In a similar topic, if you're into Agile techniques. Do you remember the classic User Story structure? Most people find it super annoying. Every other Kanban-like tool forgets that: they just tell you "write here what you want". And most people just want to write the WHAT. Sometimes they write the HOW. But they feel lazy to think about the WHY.

As a X, I want Y, so that Z.

The 3rd section is elusive, but it's the ONLY section that matter. It's the WHY. Why do YOU want THAT particular feature? The WHY is the acceptance test. The Done Criteria. The only thing you should be looking for. We write what we THINK we want, not what actually NEEDS to be done. The User Story structure is yet another tool to bend your tiny reptile brain to use your more modern gray matter a bit more.

Conclusion

My goal is to bring attention to a point many speakers and blog writers are not doing: you're concentrating too much on the WHAT and the HOW alone and not exploring the audience's true concern: the WHY!

Again, whenever you see one of those cheap "my language is better than yours" theme and the argument is: "because in the benchmarks we can clearly see that it's 50% faster" or that "we can clearly see that it uses 50% less memory" or that "we can clearly see that it can run more concurrent processes at once". Those are ALL missing the point.

This is the HOW. It's fine.

But 95% of your audience will rarely empathize with those points. They will agree on a conscious level, but the subconscious will tell them the truth: "you don't have this problem." Most of the time their servers are idling, doing nothing. How good a 50% or a 200% performance gain will help them? It will not.

It's a major lack of empathy when a programmer, working on a big company, with many different teams colliding with big monoliths and legacy code decide that micro-services is the way to go. And now they "know" that if it's good for them, it ought to be good for everybody, right? Therefore, anyone doing differently are dorks.

They're not. Most of the other teams in the world may be small 3 to 5 people with projects that are yet to see the light of day. And here you have it: trying to implement your wonder over-architecture, and not getting any value back, because it delays their time to market.
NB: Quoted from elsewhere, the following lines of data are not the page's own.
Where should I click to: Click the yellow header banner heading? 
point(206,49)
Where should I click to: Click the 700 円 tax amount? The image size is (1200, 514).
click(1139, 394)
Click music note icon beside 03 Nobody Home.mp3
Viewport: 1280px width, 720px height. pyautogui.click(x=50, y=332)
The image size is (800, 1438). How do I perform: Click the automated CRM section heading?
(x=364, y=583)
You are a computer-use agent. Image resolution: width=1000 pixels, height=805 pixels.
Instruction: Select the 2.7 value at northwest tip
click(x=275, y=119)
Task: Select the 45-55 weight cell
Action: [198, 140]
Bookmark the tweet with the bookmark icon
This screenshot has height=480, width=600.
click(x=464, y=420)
Oh hey, their competition caught up, released first, they lost time to market, and all because they trusted your narrow sighted opinion, your lack of empathy with your audience. And this is the case when they listened to you. Most of them already forgot what you said, because it never touched their true concerns anyway.

And I am also to blame, I do this sometimes. In the beginning of my career I did it more, and the older I get the more careful I become on how I craft what I want to say. It's very difficult to see beyond our small routines. It's difficult to communicate with a larger and diverse audience. But if this is the role we chose to pursue, we must do better.

I hope this gave you some insights in how to structure your pitch in small to big talks or individual interviews or writing your blog post. It's all the same: WHAT, HOW, and least but not last, WHY!